• _INFORMATION_

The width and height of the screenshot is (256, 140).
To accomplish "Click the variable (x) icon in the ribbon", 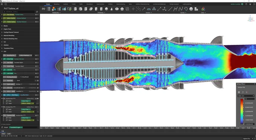I will [43, 9].
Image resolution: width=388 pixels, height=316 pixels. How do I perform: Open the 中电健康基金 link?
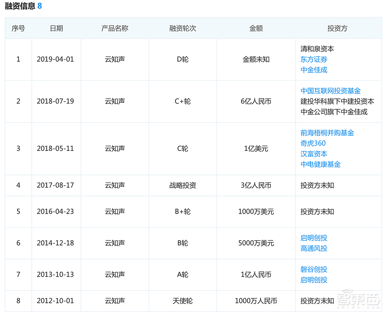click(x=321, y=164)
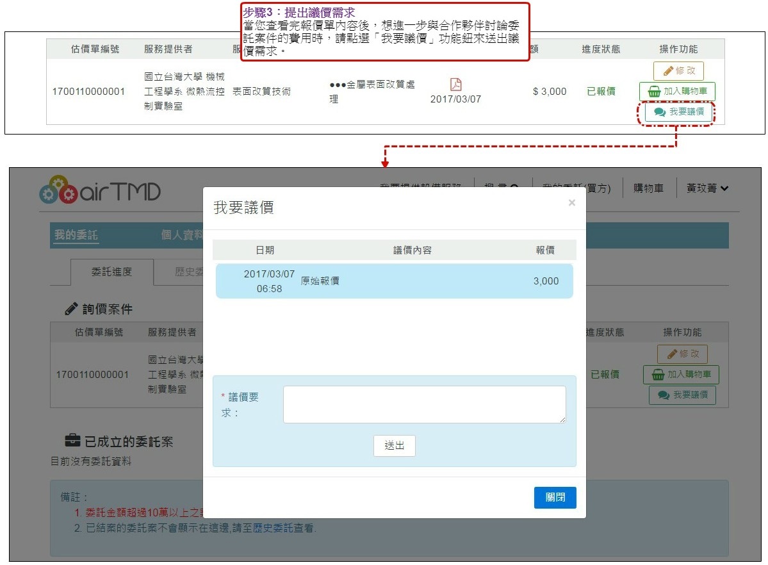
Task: Click 加入購物車 button in top table
Action: [x=677, y=92]
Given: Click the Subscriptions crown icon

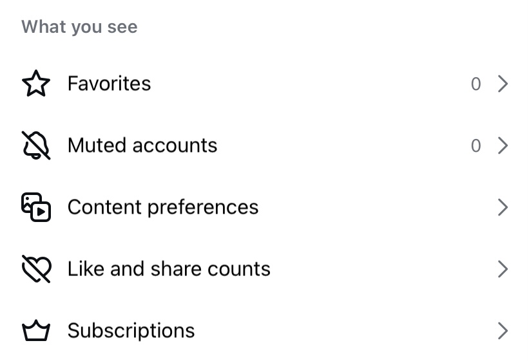Looking at the screenshot, I should click(x=36, y=331).
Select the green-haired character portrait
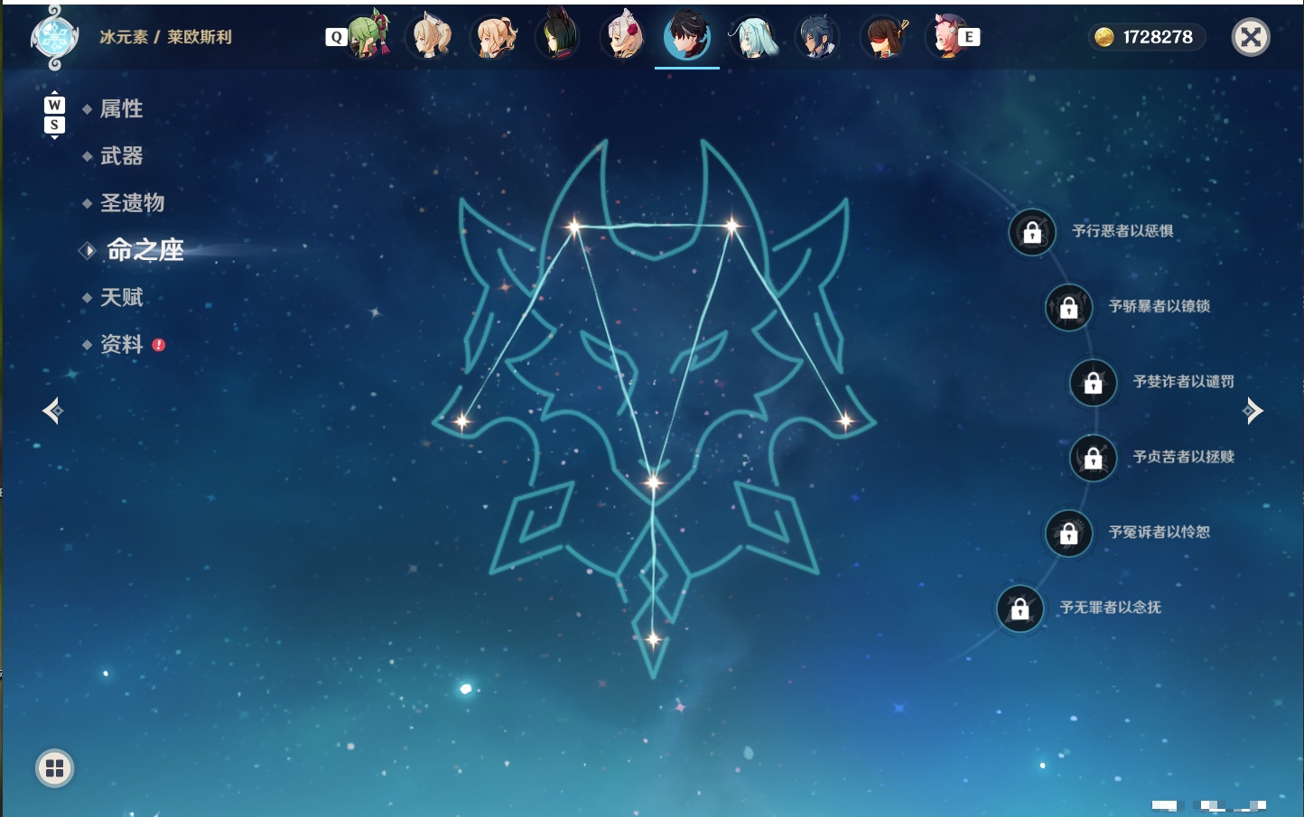The image size is (1304, 817). [368, 35]
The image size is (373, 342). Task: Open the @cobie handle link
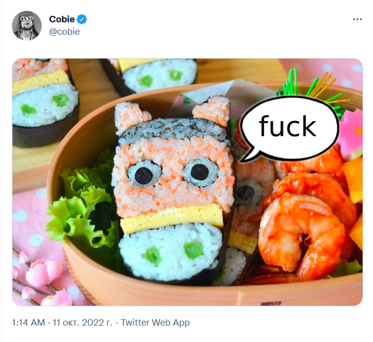pos(64,32)
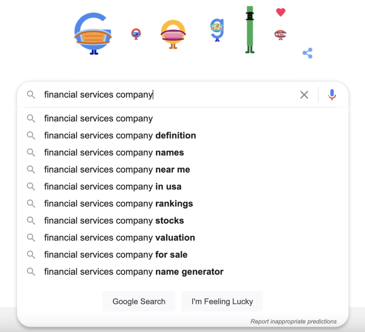Click the search icon beside 'financial services company stocks'
This screenshot has width=365, height=332.
(x=31, y=221)
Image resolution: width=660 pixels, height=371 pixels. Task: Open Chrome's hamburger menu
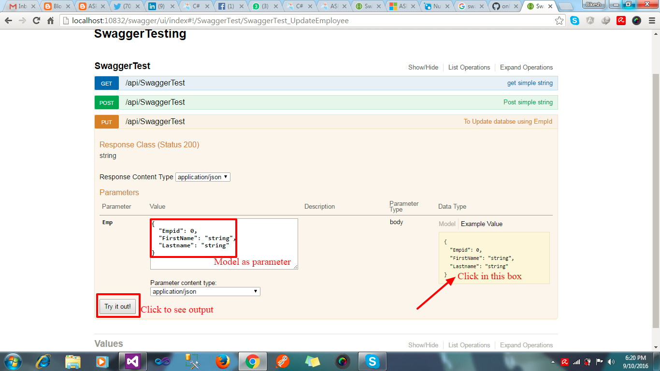pyautogui.click(x=652, y=20)
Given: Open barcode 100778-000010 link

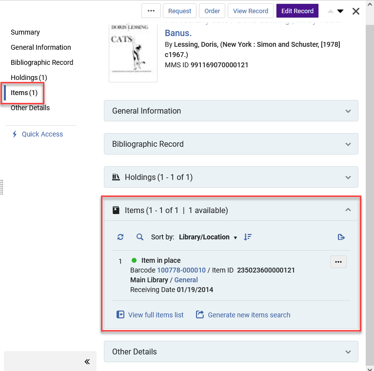Looking at the screenshot, I should 181,270.
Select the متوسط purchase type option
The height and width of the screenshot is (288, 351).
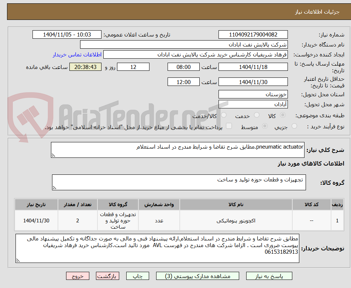tap(265, 126)
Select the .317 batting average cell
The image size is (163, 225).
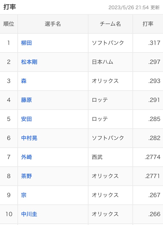[148, 43]
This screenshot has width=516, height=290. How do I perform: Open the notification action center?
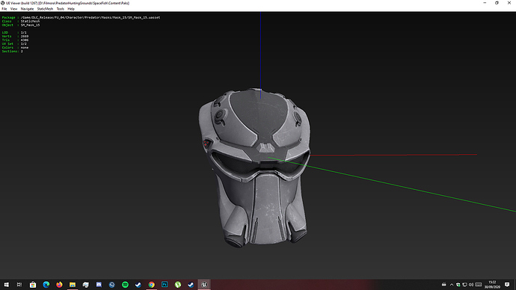tap(507, 285)
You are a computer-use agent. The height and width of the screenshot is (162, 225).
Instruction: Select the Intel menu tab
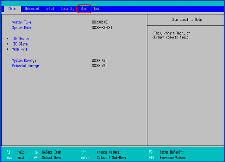[50, 9]
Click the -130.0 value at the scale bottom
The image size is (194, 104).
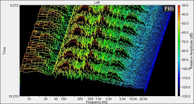185,96
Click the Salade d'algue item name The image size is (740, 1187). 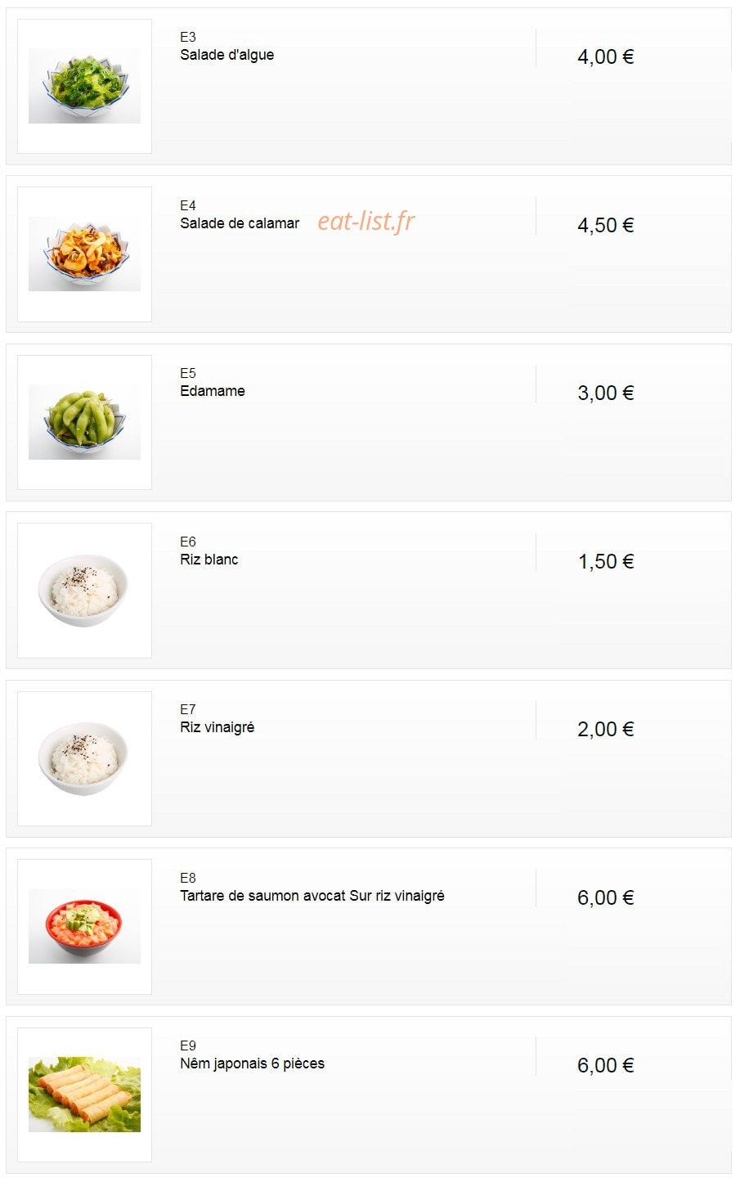click(226, 55)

• _TASK INSTRUCTIONS_
Above are the records; copy exactly the lines from the one with "Select the متوسط purchase type option" through the one with "You are a computer-use", including both, and nothing more. Leave out pictures.

• _TASK RESPONSE_
Select the متوسط purchase type option
The height and width of the screenshot is (288, 351).
tap(265, 126)
Select the .317 batting average cell
The image size is (163, 225).
[148, 43]
This screenshot has width=516, height=290. How do I perform: Open the notification action center?
tap(507, 285)
You are a computer-use agent. The height and width of the screenshot is (162, 225).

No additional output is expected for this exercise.